Run this command in order to set up the Kubernetes control plane
Run this command in order to set up the Kubernetes control plane
The “init” command executes the following phases:
preflight Run pre-flight checks
kubelet-start Write kubelet settings and (re)start the kubelet
certs Certificate generation
/etcd-ca Generate the self-signed CA to provision identities for etcd
/apiserver-etcd-client Generate the certificate the apiserver uses to access etcd
/etcd-healthcheck-client Generate the certificate for liveness probes to healtcheck etcd
/etcd-server Generate the certificate for serving etcd
/etcd-peer Generate the certificate for etcd nodes to communicate with each other
/ca Generate the self-signed Kubernetes CA to provision identities for other Kubernetes components
/apiserver Generate the certificate for serving the Kubernetes API
/apiserver-kubelet-client Generate the certificate for the API server to connect to kubelet
/front-proxy-ca Generate the self-signed CA to provision identities for front proxy
/front-proxy-client Generate the certificate for the front proxy client
/sa Generate a private key for signing service account tokens along with its public key
kubeconfig Generate all kubeconfig files necessary to establish the control plane and the admin kubeconfig file
/admin Generate a kubeconfig file for the admin to use and for kubeadm itself
/kubelet Generate a kubeconfig file for the kubelet to use *only* for cluster bootstrapping purposes
/controller-manager Generate a kubeconfig file for the controller manager to use
/scheduler Generate a kubeconfig file for the scheduler to use
control-plane Generate all static Pod manifest files necessary to establish the control plane
/apiserver Generates the kube-apiserver static Pod manifest
/controller-manager Generates the kube-controller-manager static Pod manifest
/scheduler Generates the kube-scheduler static Pod manifest
etcd Generate static Pod manifest file for local etcd
/local Generate the static Pod manifest file for a local, single-node local etcd instance
upload-config Upload the kubeadm and kubelet configuration to a ConfigMap
/kubeadm Upload the kubeadm ClusterConfiguration to a ConfigMap
/kubelet Upload the kubelet component config to a ConfigMap
upload-certs Upload certificates to kubeadm-certs
mark-control-plane Mark a node as a control-plane
bootstrap-token Generates bootstrap tokens used to join a node to a cluster
addon Install required addons for passing Conformance tests
/coredns Install the CoreDNS addon to a Kubernetes cluster
/kube-proxy Install the kube-proxy addon to a Kubernetes cluster
kubeadm init [flags]
--apiserver-advertise-address string The IP address the API Server will advertise it's listening on.
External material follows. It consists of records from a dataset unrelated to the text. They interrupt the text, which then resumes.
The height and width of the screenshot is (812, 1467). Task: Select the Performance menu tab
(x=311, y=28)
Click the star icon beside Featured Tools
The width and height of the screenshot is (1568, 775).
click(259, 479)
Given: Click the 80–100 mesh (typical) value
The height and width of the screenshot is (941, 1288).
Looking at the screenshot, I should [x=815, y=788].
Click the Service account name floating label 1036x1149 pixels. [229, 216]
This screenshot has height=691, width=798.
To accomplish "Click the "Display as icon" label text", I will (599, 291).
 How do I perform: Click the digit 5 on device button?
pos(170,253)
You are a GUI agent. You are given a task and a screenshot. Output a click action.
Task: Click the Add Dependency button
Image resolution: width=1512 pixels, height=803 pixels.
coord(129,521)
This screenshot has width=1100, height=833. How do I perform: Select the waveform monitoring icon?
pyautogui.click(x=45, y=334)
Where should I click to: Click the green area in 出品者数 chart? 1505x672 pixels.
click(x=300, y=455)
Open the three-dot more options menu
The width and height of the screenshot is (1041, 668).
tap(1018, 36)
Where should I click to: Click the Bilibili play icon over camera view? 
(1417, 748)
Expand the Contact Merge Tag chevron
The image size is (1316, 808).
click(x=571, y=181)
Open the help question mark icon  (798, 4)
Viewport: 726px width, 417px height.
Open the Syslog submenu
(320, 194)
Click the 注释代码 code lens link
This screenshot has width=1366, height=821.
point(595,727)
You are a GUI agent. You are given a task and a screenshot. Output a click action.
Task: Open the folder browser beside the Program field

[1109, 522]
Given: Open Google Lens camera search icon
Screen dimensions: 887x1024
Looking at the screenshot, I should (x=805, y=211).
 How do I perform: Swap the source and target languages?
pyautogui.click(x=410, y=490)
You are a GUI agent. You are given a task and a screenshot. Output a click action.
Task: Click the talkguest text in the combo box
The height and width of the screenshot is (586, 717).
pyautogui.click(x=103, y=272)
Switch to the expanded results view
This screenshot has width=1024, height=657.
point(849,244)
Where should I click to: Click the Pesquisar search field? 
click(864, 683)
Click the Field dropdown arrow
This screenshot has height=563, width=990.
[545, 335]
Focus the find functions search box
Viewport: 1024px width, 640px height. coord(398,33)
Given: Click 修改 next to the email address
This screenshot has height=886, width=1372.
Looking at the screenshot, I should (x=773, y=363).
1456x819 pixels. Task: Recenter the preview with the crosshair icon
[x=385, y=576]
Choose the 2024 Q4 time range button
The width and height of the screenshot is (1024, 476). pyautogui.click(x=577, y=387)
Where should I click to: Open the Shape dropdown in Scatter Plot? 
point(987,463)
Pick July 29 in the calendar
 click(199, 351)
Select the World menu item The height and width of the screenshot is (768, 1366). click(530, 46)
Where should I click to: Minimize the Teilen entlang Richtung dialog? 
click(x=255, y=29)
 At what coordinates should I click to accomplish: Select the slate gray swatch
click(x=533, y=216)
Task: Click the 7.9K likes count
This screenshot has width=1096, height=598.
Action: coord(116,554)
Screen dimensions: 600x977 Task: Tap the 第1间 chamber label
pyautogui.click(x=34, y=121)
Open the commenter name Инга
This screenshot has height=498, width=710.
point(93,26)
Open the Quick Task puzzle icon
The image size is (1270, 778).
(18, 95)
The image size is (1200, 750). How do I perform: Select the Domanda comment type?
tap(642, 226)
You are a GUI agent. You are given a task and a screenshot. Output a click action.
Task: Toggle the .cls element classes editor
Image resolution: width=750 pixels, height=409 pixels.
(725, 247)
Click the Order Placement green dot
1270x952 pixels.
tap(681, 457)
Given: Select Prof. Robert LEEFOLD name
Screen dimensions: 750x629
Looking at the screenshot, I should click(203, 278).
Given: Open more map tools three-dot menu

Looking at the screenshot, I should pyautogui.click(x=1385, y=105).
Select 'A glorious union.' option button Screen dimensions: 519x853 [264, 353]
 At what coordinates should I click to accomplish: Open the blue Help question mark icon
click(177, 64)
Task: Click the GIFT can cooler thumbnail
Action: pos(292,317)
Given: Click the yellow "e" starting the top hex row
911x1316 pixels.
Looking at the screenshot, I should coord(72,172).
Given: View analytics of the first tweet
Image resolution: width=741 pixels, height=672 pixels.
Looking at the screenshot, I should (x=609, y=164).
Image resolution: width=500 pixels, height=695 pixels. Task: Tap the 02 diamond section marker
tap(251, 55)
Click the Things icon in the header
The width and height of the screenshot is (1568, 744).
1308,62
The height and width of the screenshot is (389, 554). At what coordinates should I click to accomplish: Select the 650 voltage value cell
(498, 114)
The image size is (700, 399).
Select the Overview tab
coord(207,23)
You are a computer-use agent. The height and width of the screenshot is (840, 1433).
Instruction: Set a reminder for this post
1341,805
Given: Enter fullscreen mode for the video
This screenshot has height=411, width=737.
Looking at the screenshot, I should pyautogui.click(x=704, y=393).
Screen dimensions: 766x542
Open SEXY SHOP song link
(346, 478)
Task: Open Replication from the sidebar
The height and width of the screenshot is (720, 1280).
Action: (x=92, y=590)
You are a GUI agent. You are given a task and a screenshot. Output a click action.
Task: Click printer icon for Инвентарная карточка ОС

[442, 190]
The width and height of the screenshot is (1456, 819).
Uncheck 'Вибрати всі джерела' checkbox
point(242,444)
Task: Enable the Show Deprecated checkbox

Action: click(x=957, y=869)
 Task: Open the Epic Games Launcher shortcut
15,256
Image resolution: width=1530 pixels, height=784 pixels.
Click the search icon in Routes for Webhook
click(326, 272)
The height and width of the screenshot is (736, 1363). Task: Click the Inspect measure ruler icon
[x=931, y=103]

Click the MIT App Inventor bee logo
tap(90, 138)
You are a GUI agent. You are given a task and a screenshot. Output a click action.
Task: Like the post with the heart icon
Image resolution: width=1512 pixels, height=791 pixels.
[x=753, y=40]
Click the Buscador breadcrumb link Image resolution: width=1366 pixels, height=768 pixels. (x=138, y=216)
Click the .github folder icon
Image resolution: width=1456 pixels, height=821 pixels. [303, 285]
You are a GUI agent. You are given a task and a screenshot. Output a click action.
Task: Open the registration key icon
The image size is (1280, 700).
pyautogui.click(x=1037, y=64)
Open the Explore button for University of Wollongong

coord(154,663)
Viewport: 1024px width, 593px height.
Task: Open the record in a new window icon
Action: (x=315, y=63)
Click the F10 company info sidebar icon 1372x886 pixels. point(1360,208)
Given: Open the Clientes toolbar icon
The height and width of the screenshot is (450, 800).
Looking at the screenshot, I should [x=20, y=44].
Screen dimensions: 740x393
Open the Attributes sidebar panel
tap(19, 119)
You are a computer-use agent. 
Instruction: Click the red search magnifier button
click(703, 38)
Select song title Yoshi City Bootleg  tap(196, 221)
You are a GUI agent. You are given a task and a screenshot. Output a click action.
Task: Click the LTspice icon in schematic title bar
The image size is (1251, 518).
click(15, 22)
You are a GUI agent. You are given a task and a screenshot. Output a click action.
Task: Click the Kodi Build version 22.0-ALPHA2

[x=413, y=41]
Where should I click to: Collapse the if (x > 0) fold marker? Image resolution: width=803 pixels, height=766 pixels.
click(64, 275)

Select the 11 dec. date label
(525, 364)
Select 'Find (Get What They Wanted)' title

If not set the default network interface will be used.
--apiserver-bind-port int32 Port for the API Server to bind to. (default 6443)
--apiserver-cert-extra-sans strings Optional extra Subject Alternative Names (SANs) to use for the API Server serving certificate. Can be both IP addresses and DNS names.
--cert-dir string The path where to save and store the certificates. (default "/etc/kubernetes/pki")
--certificate-key string Key used to encrypt the control-plane certificates in the kubeadm-certs Secret.
--config string Path to a kubeadm configuration file.
--cri-socket string Path to the CRI socket to connect. If empty kubeadm will try to auto-detect this value; use this option only if you have more than one CRI installed or if you have non-standard CRI socket.
--dry-run Don't apply any changes; just output what would be done.
--feature-gates string A set of key=value pairs that describe feature gates for various features. No feature gates are available in this release.
-h, --help help for init
--ignore-preflight-errors strings A list of checks whose errors will be shown as warnings. Example: 'IsPrivilegedUser,Swap'. Value 'all' ignores errors from all checks.
--image-repository string Choose a container registry to pull control plane images from (default "k8s.gcr.io")
--kubernetes-version string Choose a specific Kubernetes version for the control plane. (default "stable-1")
--node-name string Specify the node name.
--pod-network-cidr string Specify range of IP addresses for the pod network. If set, the control plane will automatically allocate CIDRs for every node.
--service-cidr string Use alternative range of IP address for service VIPs. (default "10.96.0.0/12")
--service-dns-domain string Use alternative domain for services, e.g. "myorg.internal". (default "cluster.local")
--skip-certificate-key-print Don't print the key used to encrypt the control-plane certificates.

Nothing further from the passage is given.